#### [REQUIREMENT]
The full set of entries below should be transcribed exactly.

· · ·

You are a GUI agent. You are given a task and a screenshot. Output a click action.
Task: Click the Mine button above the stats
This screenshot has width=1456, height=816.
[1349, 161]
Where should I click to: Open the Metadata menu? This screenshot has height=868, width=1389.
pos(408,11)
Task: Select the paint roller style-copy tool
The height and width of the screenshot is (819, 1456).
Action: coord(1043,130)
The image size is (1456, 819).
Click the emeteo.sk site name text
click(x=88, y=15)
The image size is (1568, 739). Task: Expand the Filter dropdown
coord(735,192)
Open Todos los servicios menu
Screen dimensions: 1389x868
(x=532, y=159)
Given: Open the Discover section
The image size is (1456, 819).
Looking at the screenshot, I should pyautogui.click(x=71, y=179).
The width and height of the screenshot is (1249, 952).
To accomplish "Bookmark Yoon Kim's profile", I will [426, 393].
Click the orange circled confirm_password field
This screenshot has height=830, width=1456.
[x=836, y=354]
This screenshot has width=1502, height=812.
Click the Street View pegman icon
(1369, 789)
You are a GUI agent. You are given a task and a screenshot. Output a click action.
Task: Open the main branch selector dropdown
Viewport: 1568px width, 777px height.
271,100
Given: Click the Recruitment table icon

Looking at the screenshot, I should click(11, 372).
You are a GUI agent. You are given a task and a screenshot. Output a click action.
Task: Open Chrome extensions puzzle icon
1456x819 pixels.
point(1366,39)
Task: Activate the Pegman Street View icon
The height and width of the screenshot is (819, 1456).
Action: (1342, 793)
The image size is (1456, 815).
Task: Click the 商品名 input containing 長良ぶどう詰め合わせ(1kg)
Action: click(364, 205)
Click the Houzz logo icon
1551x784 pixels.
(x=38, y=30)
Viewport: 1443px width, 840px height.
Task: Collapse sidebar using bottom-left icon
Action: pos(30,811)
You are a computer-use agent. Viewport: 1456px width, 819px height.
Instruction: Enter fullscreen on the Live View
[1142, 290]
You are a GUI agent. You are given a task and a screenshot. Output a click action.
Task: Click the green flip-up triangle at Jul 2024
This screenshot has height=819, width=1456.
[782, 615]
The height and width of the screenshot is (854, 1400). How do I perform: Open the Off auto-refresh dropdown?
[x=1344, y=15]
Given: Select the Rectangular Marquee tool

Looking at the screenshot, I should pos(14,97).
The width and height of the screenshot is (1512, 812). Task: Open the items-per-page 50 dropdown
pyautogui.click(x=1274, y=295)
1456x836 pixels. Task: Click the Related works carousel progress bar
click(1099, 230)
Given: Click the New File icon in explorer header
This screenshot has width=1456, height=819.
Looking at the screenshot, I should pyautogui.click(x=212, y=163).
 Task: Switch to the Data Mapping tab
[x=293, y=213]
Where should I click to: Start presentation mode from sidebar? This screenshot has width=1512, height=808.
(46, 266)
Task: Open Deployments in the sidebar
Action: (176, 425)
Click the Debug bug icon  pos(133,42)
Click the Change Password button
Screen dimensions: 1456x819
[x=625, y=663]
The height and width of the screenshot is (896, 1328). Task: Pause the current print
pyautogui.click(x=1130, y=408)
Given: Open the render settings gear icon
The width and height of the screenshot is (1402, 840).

· · ·

#### [RESPONSE FOR THIS EXERCISE]
You are a GUI agent. You are given a task and a screenshot. Output a click action.
Task: Click the Mine button above the stats
This screenshot has width=1456, height=816.
[1349, 161]
Where should I click to: Open the Metadata menu? This screenshot has height=868, width=1389.
pos(408,11)
Task: Select the paint roller style-copy tool
The height and width of the screenshot is (819, 1456).
Action: coord(1043,130)
The image size is (1456, 819).
Click the emeteo.sk site name text
click(x=88, y=15)
The image size is (1568, 739). Task: Expand the Filter dropdown
coord(735,192)
Open Todos los servicios menu
Screen dimensions: 1389x868
(x=532, y=159)
Given: Open the Discover section
The image size is (1456, 819).
Looking at the screenshot, I should pyautogui.click(x=71, y=179).
The width and height of the screenshot is (1249, 952).
To accomplish "Bookmark Yoon Kim's profile", I will [426, 393].
Click the orange circled confirm_password field
This screenshot has height=830, width=1456.
[x=836, y=354]
This screenshot has width=1502, height=812.
Click the Street View pegman icon
(1369, 789)
You are a GUI agent. You are given a task and a screenshot. Output a click action.
Task: Open the main branch selector dropdown
Viewport: 1568px width, 777px height.
271,100
Given: Click the Recruitment table icon

Looking at the screenshot, I should click(11, 372).
You are a GUI agent. You are given a task and a screenshot. Output a click action.
Task: Open Chrome extensions puzzle icon
1456x819 pixels.
point(1366,39)
Task: Activate the Pegman Street View icon
The height and width of the screenshot is (819, 1456).
Action: (1342, 793)
The image size is (1456, 815).
Task: Click the 商品名 input containing 長良ぶどう詰め合わせ(1kg)
Action: click(364, 205)
Click the Houzz logo icon
1551x784 pixels.
(x=38, y=30)
Viewport: 1443px width, 840px height.
Task: Collapse sidebar using bottom-left icon
Action: pos(30,811)
You are a computer-use agent. Viewport: 1456px width, 819px height.
Instruction: Enter fullscreen on the Live View
[1142, 290]
You are a GUI agent. You are given a task and a screenshot. Output a click action.
Task: Click the green flip-up triangle at Jul 2024
This screenshot has height=819, width=1456.
[782, 615]
The height and width of the screenshot is (854, 1400). How do I perform: Open the Off auto-refresh dropdown?
[x=1344, y=15]
Given: Select the Rectangular Marquee tool

Looking at the screenshot, I should pos(14,97).
The width and height of the screenshot is (1512, 812). Task: Open the items-per-page 50 dropdown
pyautogui.click(x=1274, y=295)
1456x836 pixels. Task: Click the Related works carousel progress bar
click(1099, 230)
Given: Click the New File icon in explorer header
This screenshot has width=1456, height=819.
Looking at the screenshot, I should pyautogui.click(x=212, y=163).
 Task: Switch to the Data Mapping tab
[x=293, y=213]
Where should I click to: Start presentation mode from sidebar? This screenshot has width=1512, height=808.
(46, 266)
Task: Open Deployments in the sidebar
Action: (176, 425)
Click the Debug bug icon  pos(133,42)
Click the Change Password button
Screen dimensions: 1456x819
[x=625, y=663]
The height and width of the screenshot is (896, 1328). Task: Pause the current print
pyautogui.click(x=1130, y=408)
Given: Open the render settings gear icon
The width and height of the screenshot is (1402, 840).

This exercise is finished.